*Brief*
Note how many lines of the data below hold the word "agent", then give that number with no other text.
Material for this exercise START
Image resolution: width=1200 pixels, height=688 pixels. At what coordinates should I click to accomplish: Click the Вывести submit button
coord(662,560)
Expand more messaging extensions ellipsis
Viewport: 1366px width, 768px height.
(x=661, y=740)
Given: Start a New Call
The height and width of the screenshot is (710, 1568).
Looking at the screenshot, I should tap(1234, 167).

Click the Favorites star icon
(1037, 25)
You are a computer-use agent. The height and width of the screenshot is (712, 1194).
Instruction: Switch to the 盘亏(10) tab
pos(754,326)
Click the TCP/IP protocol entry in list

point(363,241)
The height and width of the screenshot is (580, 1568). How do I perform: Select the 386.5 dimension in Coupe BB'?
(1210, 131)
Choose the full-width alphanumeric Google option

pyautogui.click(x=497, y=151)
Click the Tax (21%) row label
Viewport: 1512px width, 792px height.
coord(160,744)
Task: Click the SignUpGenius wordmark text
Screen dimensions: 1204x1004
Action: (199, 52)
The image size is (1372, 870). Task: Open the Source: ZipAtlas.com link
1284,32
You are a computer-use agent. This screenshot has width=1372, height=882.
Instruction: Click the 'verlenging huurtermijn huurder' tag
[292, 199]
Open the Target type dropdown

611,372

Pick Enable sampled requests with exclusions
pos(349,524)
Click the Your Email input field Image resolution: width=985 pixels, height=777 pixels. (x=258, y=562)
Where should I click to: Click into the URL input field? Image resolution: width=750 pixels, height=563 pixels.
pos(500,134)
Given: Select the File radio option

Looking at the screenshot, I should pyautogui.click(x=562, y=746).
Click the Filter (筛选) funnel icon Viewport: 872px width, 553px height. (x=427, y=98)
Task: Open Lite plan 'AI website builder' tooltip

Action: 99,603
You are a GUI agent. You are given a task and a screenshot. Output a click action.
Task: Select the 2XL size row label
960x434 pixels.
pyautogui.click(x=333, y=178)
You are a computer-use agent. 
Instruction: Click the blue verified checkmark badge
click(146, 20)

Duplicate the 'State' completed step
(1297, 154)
Material for this exercise END
*Answer space*
4